Ahmet Arif ölüm yıldönümünde ölümsüz şiirleriyle anılıyor

Diyarbakır doğumlu büyük ozan Ahmet Arif,  bundan 30 yıl önce bugün; 2 Haziran 1991’de kalp krizi sonucu hayata veda etti.

Asıl adı Ahmet Hamdi Önal olan Ahmet Arif,  8 kardeşin en küçüğü olarak Diyarbakır’da doğdu. Babası memur olduğu için birçok şehir dolaştı. Ortaokulu Urfa’da, liseyi Afyon’da okudu. Ankara Üniversitesi Dil ve Tarih Coğrafya Fakültesi Felsefe Bölümü öğrencisiyken 1950’de Türk Ceza Yasası’nın 141. maddesine aykırı davranmak suçlamasıyla tutuklandı. 1952’de gizli örgüt kurma iddiasıyla yine tutuklandı. 2 yıl hapiste kaldı.

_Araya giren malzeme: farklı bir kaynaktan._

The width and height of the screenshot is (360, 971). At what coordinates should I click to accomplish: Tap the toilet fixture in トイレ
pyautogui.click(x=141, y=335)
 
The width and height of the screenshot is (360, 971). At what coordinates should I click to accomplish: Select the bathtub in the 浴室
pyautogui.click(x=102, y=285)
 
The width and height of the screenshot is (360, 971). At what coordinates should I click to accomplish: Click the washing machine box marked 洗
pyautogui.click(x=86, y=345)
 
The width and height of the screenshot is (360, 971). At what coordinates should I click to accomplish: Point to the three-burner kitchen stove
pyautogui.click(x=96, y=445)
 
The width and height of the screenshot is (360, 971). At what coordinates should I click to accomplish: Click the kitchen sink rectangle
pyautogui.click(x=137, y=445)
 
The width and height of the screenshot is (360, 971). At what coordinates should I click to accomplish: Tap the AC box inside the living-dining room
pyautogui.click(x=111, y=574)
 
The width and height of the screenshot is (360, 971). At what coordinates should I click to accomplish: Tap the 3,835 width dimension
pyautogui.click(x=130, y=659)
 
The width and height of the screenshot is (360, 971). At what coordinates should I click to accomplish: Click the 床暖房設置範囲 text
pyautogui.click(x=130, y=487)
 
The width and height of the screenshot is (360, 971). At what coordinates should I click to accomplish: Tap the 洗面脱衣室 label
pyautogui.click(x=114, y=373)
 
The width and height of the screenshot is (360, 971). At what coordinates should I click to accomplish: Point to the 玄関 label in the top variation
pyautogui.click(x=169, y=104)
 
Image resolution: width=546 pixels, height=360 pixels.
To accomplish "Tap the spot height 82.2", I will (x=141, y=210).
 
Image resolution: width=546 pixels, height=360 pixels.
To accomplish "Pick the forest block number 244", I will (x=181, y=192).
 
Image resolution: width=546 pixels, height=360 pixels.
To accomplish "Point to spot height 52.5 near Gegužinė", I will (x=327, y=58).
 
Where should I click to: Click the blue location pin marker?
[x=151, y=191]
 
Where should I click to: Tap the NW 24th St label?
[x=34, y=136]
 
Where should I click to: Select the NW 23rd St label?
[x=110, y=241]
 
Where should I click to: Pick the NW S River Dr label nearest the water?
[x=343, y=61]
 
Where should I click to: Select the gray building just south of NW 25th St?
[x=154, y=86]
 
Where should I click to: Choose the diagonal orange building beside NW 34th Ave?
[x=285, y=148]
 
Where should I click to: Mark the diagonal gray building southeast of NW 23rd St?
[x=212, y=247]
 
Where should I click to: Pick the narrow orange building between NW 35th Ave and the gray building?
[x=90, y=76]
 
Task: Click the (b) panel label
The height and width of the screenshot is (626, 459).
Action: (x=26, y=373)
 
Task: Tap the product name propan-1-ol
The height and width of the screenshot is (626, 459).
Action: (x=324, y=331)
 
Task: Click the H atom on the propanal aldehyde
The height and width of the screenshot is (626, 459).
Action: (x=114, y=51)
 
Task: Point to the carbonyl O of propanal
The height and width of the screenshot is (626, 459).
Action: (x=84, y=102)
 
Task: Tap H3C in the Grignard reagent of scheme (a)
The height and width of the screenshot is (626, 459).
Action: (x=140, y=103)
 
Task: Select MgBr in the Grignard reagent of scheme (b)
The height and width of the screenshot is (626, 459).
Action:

Cezaevi günleri sona erince Ankara’ya yerleşti. Ankara’daki gazeteler ve dergilerde teknik işlerle uğraşarak yaşamını kazandı.

1968’de tek kitabı olan “Hasretinden Prangalar Eskittim” yayınlanınca, çok büyük bir yankı uyandırdı. Kitap yayınlanmasından sonraki 12 yılda sayısız baskı yaptı.

Kürtçe’ye çevrilen şiirleri bir destan gibi elden ele dolaştı. Şiirlerinin çoğu bestelendi

Meydanlardan, zindanlardan ve dağlardan onun şiirlerinin sesi yükseldi.

Ahmet Arif, Kürt halkının çilesini yüreğinde hisseden ,Türkçeyi de en iyi kullanan şairlerden biriydi… Türkçe yazsa da dizeleriyle Kürt aydınlanmasına can verdi.

Onun şiirleri miting meydanlarından dağların doruklarına, işkence odalarından mahpus damlarına kadar zulme karşı direnen herkese güç ve moral verdi.

Meydanlardan, zindanlardan ve dağlardan hâlâ onun sesi geliyor. Eskisinden farklı olarak da bu kez anadilinde; Kürtçe sesleniyor; 

“Min derguşan dayê Nuhê / Zenzelîkan cincolan/ Dîya te ya Havva tifila duhe ye/ Anatolya me ez tu min naz diki?”